▸ **Instructions to follow**:
Whatever the records hold, copy it exactly and completely.

(Saved entries)
####################
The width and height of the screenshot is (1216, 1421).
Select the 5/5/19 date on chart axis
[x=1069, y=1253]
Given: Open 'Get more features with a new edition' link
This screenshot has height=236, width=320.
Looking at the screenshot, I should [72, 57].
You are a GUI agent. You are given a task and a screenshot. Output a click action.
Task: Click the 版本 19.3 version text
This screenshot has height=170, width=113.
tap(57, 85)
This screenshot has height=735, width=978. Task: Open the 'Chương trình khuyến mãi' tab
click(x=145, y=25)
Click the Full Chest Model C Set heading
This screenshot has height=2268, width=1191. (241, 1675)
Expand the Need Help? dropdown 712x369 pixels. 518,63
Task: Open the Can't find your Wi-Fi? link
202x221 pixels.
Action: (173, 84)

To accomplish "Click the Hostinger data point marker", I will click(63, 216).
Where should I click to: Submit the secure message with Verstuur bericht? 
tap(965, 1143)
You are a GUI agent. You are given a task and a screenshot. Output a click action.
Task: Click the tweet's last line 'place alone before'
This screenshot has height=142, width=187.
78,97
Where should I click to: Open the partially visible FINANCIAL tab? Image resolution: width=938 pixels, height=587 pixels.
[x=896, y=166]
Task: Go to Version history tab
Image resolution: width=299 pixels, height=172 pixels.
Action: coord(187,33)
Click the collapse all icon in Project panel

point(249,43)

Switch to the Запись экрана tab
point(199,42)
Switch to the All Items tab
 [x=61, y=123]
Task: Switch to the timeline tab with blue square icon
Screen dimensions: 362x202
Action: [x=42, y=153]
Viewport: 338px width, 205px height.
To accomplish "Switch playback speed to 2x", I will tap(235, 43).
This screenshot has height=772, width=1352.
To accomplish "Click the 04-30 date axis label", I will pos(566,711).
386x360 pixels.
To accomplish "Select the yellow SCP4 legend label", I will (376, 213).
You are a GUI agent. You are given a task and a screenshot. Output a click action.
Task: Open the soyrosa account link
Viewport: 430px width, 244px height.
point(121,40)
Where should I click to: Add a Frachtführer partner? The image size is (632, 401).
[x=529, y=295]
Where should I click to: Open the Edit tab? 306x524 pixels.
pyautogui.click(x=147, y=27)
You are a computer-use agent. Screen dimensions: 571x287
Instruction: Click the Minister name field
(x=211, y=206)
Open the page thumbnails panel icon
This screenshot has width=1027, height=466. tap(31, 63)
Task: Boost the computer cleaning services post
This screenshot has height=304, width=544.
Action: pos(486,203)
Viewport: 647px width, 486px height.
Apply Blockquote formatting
####################
▸ **Response area**:
The width and height of the screenshot is (1216, 1421).
Select the 5/5/19 date on chart axis
[x=1069, y=1253]
Given: Open 'Get more features with a new edition' link
This screenshot has height=236, width=320.
Looking at the screenshot, I should [72, 57].
You are a GUI agent. You are given a task and a screenshot. Output a click action.
Task: Click the 版本 19.3 version text
This screenshot has height=170, width=113.
tap(57, 85)
This screenshot has height=735, width=978. Task: Open the 'Chương trình khuyến mãi' tab
click(x=145, y=25)
Click the Full Chest Model C Set heading
This screenshot has height=2268, width=1191. (241, 1675)
Expand the Need Help? dropdown 712x369 pixels. 518,63
Task: Open the Can't find your Wi-Fi? link
202x221 pixels.
Action: (173, 84)

To accomplish "Click the Hostinger data point marker", I will click(63, 216).
Where should I click to: Submit the secure message with Verstuur bericht? 
tap(965, 1143)
You are a GUI agent. You are given a task and a screenshot. Output a click action.
Task: Click the tweet's last line 'place alone before'
This screenshot has height=142, width=187.
78,97
Where should I click to: Open the partially visible FINANCIAL tab? Image resolution: width=938 pixels, height=587 pixels.
[x=896, y=166]
Task: Go to Version history tab
Image resolution: width=299 pixels, height=172 pixels.
Action: coord(187,33)
Click the collapse all icon in Project panel

point(249,43)

Switch to the Запись экрана tab
point(199,42)
Switch to the All Items tab
 [x=61, y=123]
Task: Switch to the timeline tab with blue square icon
Screen dimensions: 362x202
Action: [x=42, y=153]
Viewport: 338px width, 205px height.
To accomplish "Switch playback speed to 2x", I will tap(235, 43).
This screenshot has height=772, width=1352.
To accomplish "Click the 04-30 date axis label", I will pos(566,711).
386x360 pixels.
To accomplish "Select the yellow SCP4 legend label", I will (376, 213).
You are a GUI agent. You are given a task and a screenshot. Output a click action.
Task: Open the soyrosa account link
Viewport: 430px width, 244px height.
point(121,40)
Where should I click to: Add a Frachtführer partner? The image size is (632, 401).
[x=529, y=295]
Where should I click to: Open the Edit tab? 306x524 pixels.
pyautogui.click(x=147, y=27)
You are a computer-use agent. Screen dimensions: 571x287
Instruction: Click the Minister name field
(x=211, y=206)
Open the page thumbnails panel icon
This screenshot has width=1027, height=466. tap(31, 63)
Task: Boost the computer cleaning services post
This screenshot has height=304, width=544.
Action: pos(486,203)
Viewport: 647px width, 486px height.
Apply Blockquote formatting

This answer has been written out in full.